It was the latest in a flurry of cross-border trips in the run-up to the Pyeongchang Winter Olympics, which have seen a rare apparent rapprochement on the peninsula
South Korean skiers on the chartered flight wave to the media before taking off to NorthKorea at Yangyang International Airport in Yangyang, South Korea, Wednesday.
Seoul: A group of South Korean skiers flew to North Korea on Wednesday ahead of the Winter Olympics to train with their rivals, on a rare direct flight after Washington exempted it from sanctions.
It was the latest in a flurry of cross-border trips in the run-up to the Pyeongchang Winter Olympics, which have seen a rare apparent rapprochement on the peninsula after months of high tensions over the North’s nuclear programme.
The 45-strong delegation, including 24 skiers — none of them slated to take part in the Games — travelled to the North’s Masikryong ski resort, a pet project of leader Kim Jong-Un.
With few North Koreans able to ski on a regular basis, Masikryong is notable for its largely empty main slopes, and is sometimes visited by Western tourists with a taste for the unusual.
The South Korean group flew to Kalma airport in Wonsan on the North’s east coast on board a chartered Asiana Airlines plane.
Under US sanctions against Pyongyang, any aircraft is banned from landing in the United States within 180 days of taking off from North Korea.
Seoul’s unification ministry “completed coordination with the United States to have the plane exempt from sanctions”, said spokesman Baik Tae-Hyun.

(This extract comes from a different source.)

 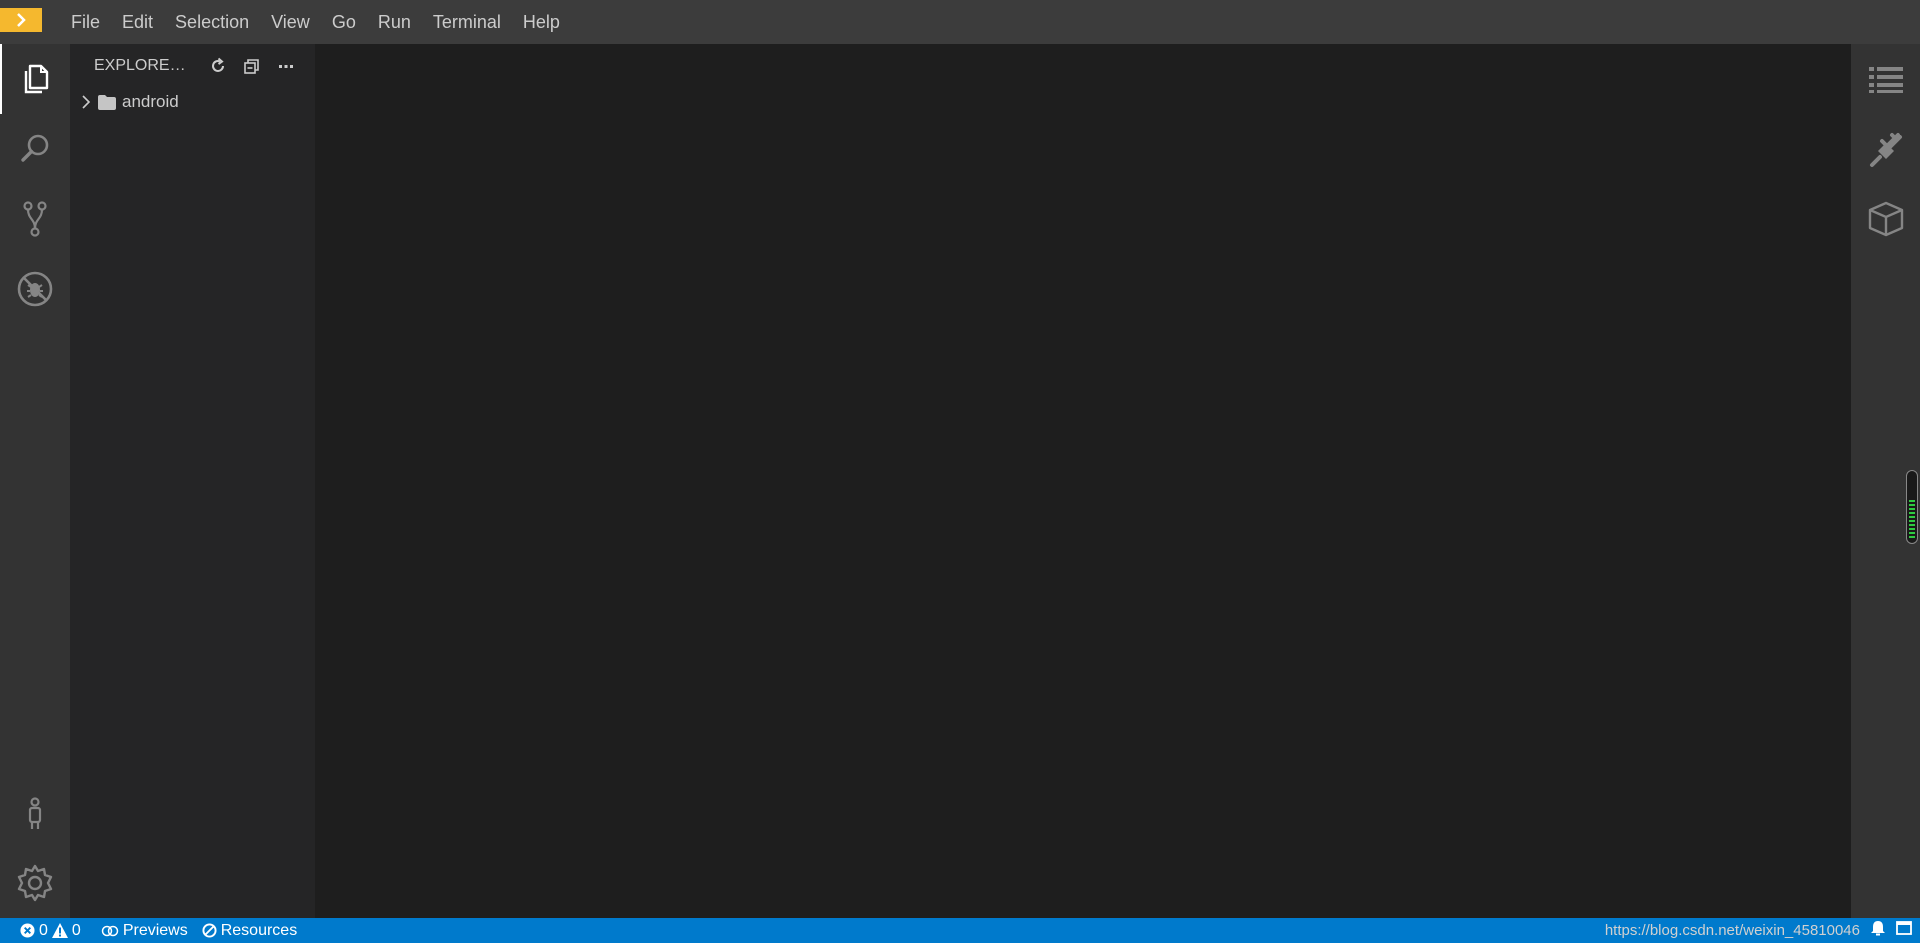 What do you see at coordinates (212, 22) in the screenshot?
I see `menu-selection: Selection` at bounding box center [212, 22].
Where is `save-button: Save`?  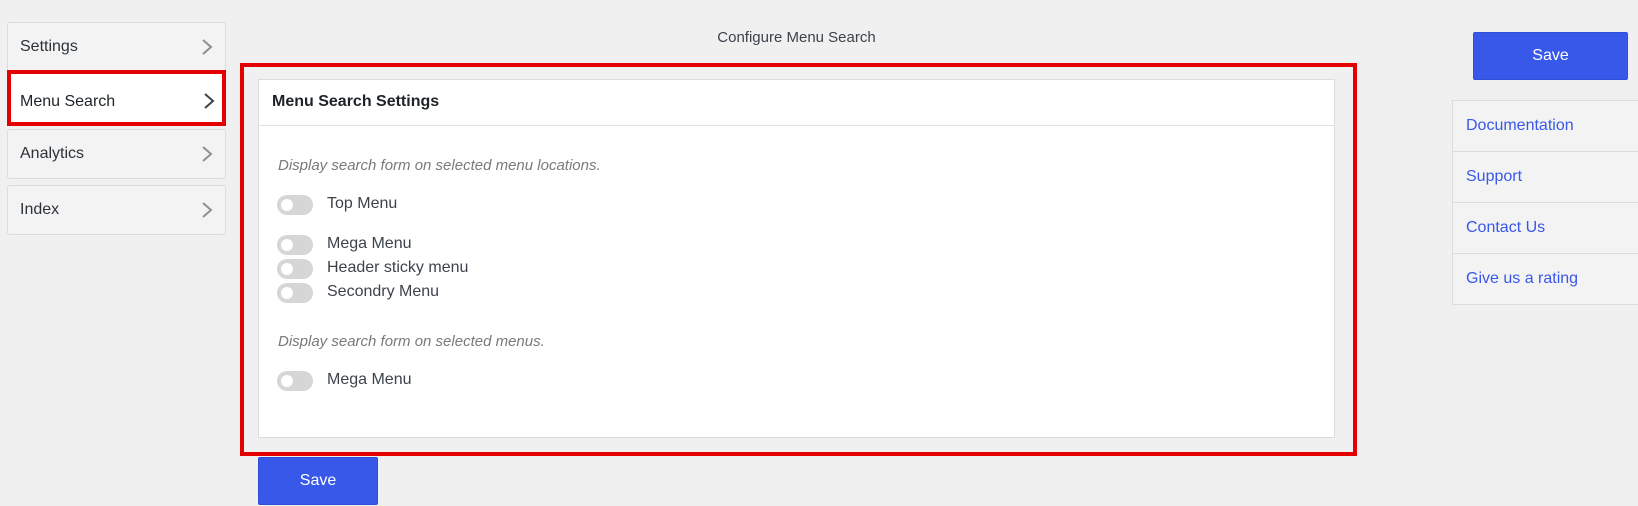 save-button: Save is located at coordinates (318, 481).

The plane flew out to sea before heading north to avoid crossing the heavily fortified land border.
The South Koreans are due to return by the same route on Thursday, accompanied by 10 North Korean skiers and skaters who will take part in the Games.
A total of 32 North Koreans will be flying with the South Koreans, according to a joint pool report.
Last week 12 North Korean women ice hockey players arrived in the South to form a unified Korean team, the first to compete internationally for 27 years.
At rare high-level talks with the South earlier in January, North Korea agreed to send athletes, supporters, an art troupe and observers to the Games, easing concerns over safety.
But critics say the North is seeking to gain advantage from its participation. Reports say it will mark the anniversary of the founding of its regular military with a major military parade a day before the opening ceremony.
Earlier this week Pyongyang unilaterally called off a joint cultural event slated for February 4 at the North’s scenic Mount Kumgang resort, underscoring the fragility of the agreements.